I said that they are within the purview of the Bill. In answer to my hon. and gallant Friend the Member for Penryn and Falmouth (Major Petherick), I have considered, and I have gratefully received letters from hon. Members, one in particular, about this question, and have addressed my mind to it, and I feel it is better that the question of activities and undertakings should be dealt with first of all. I submit it is dealt with quite clearly—and then we should in the ordinary way deal in a definition Clause with what is an extended definition of "worker." I feel there are certain difficulties which have presented themselves to hon. Members, and that the position is made clearer by separating consideration of "undertaking" and activities from the consideration of "worker". I want to assure my hon. and gallant Friend that I have not ignored this point, but have directed my mind to it.

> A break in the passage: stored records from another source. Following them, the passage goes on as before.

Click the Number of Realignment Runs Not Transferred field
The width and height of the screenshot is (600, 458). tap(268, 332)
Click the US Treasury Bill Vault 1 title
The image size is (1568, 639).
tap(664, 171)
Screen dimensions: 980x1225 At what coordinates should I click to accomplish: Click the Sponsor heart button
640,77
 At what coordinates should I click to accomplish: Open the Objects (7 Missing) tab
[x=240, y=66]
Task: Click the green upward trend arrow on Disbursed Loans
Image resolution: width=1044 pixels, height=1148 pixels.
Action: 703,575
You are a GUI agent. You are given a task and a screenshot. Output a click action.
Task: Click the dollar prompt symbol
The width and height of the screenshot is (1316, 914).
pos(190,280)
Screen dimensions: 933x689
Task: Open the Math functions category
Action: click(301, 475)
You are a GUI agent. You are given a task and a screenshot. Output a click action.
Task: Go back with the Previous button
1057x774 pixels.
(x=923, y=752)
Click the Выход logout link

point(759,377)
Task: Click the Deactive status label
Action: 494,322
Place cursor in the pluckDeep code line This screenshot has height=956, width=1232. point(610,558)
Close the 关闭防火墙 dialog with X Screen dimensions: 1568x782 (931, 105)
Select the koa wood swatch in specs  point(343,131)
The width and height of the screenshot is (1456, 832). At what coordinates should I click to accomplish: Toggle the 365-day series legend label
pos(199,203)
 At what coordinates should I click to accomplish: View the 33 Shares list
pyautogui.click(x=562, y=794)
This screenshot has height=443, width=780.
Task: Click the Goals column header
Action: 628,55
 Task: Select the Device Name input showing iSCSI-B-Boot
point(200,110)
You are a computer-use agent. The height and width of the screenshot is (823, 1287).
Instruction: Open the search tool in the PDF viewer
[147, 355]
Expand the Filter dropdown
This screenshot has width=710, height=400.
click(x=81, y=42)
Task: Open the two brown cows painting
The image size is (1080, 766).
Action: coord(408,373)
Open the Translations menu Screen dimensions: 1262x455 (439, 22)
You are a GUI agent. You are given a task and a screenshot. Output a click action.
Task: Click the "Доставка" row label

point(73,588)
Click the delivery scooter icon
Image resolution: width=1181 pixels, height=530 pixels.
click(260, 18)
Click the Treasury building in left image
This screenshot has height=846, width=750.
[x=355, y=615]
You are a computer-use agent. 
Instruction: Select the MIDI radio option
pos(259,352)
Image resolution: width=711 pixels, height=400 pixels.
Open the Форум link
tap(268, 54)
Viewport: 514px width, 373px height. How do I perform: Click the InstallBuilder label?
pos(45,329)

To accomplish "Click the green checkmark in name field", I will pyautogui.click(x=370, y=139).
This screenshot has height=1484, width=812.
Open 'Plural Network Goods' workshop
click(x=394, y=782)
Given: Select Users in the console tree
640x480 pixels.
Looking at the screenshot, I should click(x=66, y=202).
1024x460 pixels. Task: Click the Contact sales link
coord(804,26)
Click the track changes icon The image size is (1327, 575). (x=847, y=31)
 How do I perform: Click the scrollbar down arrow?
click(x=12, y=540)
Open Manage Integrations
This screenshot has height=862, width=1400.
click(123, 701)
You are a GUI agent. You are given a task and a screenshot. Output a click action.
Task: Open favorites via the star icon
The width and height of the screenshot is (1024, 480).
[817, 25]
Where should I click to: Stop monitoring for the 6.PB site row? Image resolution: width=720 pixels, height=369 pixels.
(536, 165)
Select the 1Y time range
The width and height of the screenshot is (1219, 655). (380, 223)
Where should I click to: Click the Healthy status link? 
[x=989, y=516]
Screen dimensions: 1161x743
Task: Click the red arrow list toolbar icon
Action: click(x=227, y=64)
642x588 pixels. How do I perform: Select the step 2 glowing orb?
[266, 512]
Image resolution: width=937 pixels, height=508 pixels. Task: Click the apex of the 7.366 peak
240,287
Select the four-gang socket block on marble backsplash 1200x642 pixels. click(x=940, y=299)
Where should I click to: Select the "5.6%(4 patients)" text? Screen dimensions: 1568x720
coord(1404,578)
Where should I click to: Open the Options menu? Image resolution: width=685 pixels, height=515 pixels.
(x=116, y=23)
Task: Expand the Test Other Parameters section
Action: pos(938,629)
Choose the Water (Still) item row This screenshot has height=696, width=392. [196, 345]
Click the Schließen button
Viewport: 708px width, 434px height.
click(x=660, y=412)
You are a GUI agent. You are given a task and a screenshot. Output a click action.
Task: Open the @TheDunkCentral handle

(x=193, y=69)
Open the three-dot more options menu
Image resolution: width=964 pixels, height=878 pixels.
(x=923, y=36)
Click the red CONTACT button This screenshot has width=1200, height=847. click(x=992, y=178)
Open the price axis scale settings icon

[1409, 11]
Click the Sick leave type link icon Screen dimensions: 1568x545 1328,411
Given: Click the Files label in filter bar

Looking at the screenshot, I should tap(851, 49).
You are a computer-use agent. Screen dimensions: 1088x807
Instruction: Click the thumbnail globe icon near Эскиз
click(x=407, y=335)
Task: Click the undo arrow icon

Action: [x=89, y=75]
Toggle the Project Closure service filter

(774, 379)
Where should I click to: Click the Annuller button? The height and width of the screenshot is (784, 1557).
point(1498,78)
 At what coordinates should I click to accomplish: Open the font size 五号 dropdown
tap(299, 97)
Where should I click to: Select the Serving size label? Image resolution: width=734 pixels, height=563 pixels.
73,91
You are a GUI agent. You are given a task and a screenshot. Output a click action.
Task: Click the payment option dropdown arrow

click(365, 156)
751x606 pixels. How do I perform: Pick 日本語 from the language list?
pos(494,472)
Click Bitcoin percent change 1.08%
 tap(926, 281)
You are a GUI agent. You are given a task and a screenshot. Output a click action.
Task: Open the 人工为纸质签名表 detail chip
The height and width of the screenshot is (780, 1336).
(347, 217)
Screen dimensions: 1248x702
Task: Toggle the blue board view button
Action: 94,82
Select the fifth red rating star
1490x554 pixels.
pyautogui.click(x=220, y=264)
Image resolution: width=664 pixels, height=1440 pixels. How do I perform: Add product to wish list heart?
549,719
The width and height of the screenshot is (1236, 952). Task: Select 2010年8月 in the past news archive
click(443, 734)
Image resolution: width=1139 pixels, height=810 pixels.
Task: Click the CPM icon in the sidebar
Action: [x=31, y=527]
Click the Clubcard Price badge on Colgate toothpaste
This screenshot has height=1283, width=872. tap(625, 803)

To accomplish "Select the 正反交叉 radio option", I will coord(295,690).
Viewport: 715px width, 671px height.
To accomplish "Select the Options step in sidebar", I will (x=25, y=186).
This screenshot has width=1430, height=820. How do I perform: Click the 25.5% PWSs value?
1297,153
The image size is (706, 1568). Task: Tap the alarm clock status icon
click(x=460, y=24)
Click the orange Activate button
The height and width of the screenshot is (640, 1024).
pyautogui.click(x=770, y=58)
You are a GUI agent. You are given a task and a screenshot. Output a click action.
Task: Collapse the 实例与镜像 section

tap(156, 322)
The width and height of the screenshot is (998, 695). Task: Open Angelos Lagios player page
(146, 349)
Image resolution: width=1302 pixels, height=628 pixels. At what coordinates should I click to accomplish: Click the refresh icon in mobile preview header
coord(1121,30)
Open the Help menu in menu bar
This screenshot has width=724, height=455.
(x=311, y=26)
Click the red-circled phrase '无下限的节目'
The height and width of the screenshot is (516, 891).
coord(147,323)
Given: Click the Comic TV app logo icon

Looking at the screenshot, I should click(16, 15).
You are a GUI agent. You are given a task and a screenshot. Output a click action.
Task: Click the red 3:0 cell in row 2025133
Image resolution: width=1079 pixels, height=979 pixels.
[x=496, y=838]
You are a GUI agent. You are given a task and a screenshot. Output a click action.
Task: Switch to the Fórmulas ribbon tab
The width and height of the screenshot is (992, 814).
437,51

With regard to the point of my hon. Friend the Member for North-East Leeds (Mr. Craik Henderson), I am afraid that I do not share his difficulty about the word "implied". I think it is absolutely essential that you must cover both implied arrangements and express arrangements; otherwise you will be in the intolerable position of people saying, "There is no contract in writing, no formal arrangement." In that way you would have evasion of the provisions of the Bill. In our view, and I personally believe it is right, this is a protective Bill. Therefore, you have to draw the provisions largely and generously to give a full measure of protection. That is what we have done, and I personally would ask my hon. Friend to consider, because he knows the difficulties of limiting the Measure to express contracts, whether in this matter it is not necessary to cover implied arrangements as we have done.

Captain P. Macdonald

I feel rather alarmed at the Clause as it now stands. The more I hear, the more fearful I become. I agree it is very difficult to decide what should come within the provisions of this Bill. At the same time the right hon. Gentleman must know for whom he is legislating, and if he has in mind persons directly employed in an hotel, he ought to have some idea who they are. What I want to know is whether the Bill covers such ancillary trades as have been mentioned. For instance, do laundries come within the purview of this Bill, or chimney sweeps, or plumbers, people who are very often employed by an hotel? I would ask the hon. and learned Gentleman to consider this in his difficulty in trying to lay down a definite rule. If an employee in an ancillary industry is already covered by a trade board will the right hon. Gentleman give an undertaking that that employee will not be brought within the purview of this Bill?

Mr. Bevin

I gave an undertaking the other day that they would not be covered by two boards, and I undertook between then and the Report stage to consider words to make the question of duplication quite clear. I think the hon. and gallant Member is covered on his laundry point.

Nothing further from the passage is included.